Despedir-se de Del Mar é como tentar dizer adeus ao próprio movimento do mar. Impossível fazê-lo sem que o peito se encha de sal, memória e silêncio. Há nomes que são paisagens, estados de espírito, rumores que permanecem mesmo quando a voz se cala. Maria Del Mar foi isso! Presença que ondulava, suave e intensa, deixando rastros de luz onde passava.
Hoje, a ausência soa como uma maré baixa. O que fica é este espaço suspenso, em que cada lembrança retorna em forma de espelho reluzindo o gesto delicado, o olhar atento, a maneira quase invisível com que ensinava a esperança a não desistir. Partir, no caso dela, não é desaparecer, é espalhar-se. Está no vento que toca a pele sem ser visto, na água que insiste em seguir, no tempo que aprende a ser menos duro quando a evocamos.
Dizer adeus é, então, um exercício de gratidão. Gratidão pelo que foi dito e, sobretudo, pelo que foi vivido em silêncio; pelos dias simples que agora ganham espessura de eternidade; pelo amor que deixa marcas fundas. Maria Del Mar atravessou nossa vida como quem sabe que o essencial não faz ruído, permanece.

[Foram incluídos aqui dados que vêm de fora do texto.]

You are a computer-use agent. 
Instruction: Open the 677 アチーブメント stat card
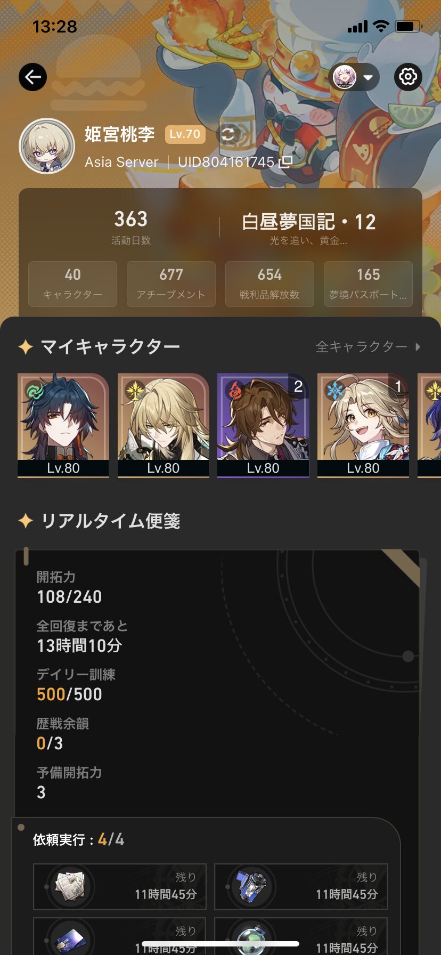point(171,284)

Que o lá seja de calmaria, e que nós, os que ficamos, aprendamos a ouvir suas ondas quando o mundo parecer árido demais. Guardarei seu nome como se guarda um amuleto para lembrar que houve beleza, que houve encontro, que houve luz. Adeus, Maria Del Mar, e que o invisível, enfim, saiba cuidar de você.
Texto de autoria do Prof. Cacio Jose Ferreira.